Records from a collection:
= Beginning of Section =
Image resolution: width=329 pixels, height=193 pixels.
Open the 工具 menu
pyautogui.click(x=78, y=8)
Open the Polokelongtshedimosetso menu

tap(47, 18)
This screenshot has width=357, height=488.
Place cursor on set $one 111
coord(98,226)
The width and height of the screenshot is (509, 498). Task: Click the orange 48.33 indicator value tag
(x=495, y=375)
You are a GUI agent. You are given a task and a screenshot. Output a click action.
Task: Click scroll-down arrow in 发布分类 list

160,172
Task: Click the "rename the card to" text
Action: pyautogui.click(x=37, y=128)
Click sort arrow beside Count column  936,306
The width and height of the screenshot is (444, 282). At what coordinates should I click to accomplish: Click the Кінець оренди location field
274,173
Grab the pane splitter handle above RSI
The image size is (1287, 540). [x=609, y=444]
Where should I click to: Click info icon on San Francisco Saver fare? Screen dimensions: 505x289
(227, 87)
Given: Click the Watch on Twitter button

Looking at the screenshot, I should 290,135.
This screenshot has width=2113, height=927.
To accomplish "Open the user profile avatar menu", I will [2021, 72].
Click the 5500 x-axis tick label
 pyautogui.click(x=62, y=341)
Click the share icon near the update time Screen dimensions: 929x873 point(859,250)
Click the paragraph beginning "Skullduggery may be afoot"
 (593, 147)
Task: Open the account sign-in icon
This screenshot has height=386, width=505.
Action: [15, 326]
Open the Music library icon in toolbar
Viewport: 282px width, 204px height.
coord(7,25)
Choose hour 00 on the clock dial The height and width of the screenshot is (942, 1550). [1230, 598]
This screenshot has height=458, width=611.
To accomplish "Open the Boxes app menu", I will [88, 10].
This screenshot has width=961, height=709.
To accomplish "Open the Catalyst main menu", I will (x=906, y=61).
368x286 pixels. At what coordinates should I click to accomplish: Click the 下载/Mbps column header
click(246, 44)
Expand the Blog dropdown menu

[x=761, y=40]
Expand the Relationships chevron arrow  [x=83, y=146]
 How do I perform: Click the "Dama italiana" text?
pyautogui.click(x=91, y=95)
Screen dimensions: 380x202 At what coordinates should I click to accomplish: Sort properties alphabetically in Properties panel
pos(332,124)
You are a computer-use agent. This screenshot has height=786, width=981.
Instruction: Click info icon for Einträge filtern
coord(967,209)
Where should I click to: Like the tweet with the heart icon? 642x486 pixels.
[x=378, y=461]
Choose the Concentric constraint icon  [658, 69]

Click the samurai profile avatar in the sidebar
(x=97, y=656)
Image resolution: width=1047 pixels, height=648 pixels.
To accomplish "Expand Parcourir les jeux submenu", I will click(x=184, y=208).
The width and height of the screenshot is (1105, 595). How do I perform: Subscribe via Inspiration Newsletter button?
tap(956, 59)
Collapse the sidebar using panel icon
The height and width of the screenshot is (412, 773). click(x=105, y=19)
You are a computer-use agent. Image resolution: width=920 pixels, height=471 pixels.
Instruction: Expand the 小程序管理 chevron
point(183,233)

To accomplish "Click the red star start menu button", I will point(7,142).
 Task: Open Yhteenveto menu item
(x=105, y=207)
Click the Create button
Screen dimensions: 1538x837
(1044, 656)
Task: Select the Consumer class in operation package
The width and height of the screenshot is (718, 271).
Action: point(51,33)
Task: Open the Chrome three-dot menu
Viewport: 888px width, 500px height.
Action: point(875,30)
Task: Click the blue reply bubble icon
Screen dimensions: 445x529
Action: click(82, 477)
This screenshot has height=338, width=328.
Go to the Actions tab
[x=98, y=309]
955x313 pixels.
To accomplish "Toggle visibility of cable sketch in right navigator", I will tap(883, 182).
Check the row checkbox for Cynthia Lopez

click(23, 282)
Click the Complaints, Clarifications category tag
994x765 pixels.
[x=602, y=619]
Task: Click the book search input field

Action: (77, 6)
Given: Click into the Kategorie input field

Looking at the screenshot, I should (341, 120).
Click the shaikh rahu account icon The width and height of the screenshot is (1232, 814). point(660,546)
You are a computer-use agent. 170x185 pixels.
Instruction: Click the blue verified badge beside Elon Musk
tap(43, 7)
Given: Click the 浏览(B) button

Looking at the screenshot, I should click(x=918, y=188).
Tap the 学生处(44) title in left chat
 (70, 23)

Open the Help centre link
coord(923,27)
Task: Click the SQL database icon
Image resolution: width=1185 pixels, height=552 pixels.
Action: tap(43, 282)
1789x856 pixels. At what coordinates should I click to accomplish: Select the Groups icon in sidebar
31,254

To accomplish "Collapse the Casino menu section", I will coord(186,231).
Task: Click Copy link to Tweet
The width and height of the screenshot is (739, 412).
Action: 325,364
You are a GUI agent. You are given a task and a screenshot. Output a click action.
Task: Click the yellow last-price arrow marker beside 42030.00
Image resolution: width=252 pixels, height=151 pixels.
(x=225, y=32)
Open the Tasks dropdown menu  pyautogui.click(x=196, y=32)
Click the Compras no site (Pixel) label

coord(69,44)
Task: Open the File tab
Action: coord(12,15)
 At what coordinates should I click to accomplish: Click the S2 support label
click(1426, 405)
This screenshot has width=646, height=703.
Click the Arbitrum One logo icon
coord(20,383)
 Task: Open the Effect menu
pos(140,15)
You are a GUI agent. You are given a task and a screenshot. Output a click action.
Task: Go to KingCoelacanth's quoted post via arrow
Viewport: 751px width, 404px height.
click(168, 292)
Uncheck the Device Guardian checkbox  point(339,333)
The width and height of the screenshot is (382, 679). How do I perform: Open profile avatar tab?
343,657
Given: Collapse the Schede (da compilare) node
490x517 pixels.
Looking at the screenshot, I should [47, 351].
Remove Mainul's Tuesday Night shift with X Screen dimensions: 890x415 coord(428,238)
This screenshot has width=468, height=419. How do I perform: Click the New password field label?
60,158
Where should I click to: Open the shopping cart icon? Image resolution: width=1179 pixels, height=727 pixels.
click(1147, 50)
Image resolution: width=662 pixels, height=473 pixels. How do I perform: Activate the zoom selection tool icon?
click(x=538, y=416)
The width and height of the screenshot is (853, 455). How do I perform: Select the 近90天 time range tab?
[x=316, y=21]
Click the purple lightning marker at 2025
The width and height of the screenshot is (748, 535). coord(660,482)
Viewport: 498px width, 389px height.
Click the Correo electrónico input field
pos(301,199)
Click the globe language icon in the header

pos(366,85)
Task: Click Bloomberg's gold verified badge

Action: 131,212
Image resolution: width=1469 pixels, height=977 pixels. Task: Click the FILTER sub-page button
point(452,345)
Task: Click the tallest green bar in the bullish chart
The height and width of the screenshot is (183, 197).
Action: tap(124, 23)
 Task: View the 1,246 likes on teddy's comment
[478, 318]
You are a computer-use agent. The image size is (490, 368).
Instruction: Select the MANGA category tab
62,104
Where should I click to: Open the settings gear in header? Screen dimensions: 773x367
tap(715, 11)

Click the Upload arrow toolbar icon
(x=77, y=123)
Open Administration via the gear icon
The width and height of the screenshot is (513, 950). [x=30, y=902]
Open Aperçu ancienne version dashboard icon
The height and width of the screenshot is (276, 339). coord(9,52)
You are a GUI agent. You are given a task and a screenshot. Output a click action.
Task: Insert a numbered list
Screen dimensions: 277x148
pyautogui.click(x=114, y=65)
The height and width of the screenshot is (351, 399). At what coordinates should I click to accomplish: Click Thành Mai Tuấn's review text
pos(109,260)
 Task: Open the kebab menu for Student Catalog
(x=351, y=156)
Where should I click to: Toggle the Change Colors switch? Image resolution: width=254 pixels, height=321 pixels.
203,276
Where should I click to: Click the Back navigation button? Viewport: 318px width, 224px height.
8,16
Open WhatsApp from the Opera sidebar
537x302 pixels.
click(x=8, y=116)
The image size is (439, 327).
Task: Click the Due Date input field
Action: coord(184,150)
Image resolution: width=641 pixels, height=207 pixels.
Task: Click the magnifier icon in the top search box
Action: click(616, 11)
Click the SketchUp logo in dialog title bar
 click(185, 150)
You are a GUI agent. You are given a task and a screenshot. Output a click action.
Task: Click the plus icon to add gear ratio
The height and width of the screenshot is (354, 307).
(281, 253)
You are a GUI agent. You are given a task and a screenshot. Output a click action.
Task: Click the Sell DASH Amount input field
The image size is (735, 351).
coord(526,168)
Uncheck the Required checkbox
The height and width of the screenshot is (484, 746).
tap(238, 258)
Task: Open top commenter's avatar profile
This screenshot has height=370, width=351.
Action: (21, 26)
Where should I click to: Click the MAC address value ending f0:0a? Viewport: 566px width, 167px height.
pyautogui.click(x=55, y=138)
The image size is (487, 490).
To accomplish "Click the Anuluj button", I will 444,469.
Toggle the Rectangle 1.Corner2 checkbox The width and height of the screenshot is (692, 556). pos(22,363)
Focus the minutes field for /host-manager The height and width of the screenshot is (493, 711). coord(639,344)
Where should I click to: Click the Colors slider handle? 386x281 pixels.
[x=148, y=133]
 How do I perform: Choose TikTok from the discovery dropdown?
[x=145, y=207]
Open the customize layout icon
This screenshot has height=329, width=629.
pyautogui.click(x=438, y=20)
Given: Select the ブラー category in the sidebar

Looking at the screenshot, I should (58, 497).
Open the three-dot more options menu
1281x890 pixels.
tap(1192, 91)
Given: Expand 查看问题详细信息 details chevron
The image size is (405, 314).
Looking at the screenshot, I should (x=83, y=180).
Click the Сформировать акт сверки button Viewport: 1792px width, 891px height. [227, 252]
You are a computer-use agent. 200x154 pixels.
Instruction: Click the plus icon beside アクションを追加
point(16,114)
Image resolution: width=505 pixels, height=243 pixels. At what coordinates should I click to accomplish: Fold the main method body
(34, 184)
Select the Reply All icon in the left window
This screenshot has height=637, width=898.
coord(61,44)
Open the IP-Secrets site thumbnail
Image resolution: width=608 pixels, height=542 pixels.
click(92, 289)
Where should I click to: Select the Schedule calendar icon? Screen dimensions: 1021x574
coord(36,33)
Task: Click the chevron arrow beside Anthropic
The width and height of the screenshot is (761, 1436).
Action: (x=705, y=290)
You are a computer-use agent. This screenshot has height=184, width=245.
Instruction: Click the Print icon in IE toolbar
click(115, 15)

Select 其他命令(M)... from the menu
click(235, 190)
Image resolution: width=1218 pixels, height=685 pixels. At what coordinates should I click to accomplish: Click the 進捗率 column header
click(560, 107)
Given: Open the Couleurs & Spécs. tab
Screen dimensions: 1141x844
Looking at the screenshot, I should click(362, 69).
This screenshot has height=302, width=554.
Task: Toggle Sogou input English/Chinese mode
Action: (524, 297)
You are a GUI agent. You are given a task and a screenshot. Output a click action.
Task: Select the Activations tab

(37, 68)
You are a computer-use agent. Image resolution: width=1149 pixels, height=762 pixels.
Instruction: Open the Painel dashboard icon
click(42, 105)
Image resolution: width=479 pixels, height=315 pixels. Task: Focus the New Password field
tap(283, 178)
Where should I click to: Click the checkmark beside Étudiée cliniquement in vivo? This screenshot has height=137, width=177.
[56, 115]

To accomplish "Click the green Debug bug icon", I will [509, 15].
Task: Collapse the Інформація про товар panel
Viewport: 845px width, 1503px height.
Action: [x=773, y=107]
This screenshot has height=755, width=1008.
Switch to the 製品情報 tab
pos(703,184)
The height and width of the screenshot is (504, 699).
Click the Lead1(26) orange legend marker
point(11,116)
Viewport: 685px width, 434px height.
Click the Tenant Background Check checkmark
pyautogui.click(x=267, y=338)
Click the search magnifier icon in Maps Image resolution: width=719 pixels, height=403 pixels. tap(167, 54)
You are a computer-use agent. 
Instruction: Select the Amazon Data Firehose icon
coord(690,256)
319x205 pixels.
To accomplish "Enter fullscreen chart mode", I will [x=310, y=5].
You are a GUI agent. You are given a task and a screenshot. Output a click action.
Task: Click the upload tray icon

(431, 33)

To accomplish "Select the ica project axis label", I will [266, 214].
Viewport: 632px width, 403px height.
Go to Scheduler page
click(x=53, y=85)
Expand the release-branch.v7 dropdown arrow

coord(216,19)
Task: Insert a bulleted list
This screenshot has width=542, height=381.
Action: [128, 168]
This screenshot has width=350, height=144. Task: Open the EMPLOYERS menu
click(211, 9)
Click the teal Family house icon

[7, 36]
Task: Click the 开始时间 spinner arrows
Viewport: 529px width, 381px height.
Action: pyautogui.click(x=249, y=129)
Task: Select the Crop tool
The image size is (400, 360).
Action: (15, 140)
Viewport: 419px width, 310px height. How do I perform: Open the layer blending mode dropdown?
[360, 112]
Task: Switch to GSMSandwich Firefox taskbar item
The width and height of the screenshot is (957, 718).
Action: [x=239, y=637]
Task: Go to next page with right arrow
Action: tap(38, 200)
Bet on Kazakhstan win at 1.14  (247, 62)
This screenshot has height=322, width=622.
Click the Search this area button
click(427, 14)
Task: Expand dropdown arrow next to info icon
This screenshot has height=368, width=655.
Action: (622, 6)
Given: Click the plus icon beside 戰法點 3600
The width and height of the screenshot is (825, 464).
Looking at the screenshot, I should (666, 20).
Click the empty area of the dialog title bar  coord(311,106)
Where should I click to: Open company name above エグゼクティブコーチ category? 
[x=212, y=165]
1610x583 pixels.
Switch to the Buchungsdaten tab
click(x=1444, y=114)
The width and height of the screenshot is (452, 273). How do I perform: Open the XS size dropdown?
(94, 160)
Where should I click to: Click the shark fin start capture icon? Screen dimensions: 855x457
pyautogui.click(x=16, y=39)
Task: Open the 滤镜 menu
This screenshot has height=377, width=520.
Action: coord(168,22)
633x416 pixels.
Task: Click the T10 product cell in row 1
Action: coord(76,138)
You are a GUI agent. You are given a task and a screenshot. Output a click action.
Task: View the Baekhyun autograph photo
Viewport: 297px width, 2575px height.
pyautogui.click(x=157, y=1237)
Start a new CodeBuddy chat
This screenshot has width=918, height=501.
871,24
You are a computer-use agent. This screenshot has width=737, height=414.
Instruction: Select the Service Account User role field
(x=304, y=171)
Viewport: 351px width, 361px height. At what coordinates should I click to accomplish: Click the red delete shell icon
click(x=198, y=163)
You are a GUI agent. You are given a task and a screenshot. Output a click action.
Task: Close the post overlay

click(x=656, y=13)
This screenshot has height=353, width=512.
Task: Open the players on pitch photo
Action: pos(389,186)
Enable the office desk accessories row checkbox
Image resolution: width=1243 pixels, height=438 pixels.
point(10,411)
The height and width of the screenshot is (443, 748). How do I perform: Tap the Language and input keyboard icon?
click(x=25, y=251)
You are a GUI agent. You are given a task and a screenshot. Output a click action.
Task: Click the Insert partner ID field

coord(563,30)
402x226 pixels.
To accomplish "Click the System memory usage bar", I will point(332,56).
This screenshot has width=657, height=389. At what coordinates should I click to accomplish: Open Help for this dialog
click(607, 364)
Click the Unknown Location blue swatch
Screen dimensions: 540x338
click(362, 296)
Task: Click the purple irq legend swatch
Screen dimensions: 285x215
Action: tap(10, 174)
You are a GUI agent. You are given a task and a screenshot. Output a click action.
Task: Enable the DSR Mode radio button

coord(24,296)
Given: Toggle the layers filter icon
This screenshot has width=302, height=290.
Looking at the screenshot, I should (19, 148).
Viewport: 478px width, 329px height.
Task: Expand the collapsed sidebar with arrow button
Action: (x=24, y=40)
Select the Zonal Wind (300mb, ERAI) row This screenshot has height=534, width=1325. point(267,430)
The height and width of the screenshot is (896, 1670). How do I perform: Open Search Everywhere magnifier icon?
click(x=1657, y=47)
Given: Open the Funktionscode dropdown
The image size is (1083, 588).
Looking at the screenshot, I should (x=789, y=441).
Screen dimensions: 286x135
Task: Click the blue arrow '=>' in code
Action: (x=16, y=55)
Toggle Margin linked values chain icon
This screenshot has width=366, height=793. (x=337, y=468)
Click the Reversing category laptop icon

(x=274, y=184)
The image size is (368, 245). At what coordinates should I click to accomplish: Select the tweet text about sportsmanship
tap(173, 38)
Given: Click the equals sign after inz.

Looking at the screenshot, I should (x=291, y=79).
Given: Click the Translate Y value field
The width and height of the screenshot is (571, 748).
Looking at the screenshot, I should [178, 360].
= End of Section =
WHAT TO WORK ON: Working through the entries above, copy every line in which "green" is found.

ANSWER FOR THIS EXERCISE:
Task: Click the tallest green bar in the bullish chart
To accomplish "Click the green Debug bug icon", I will [509, 15].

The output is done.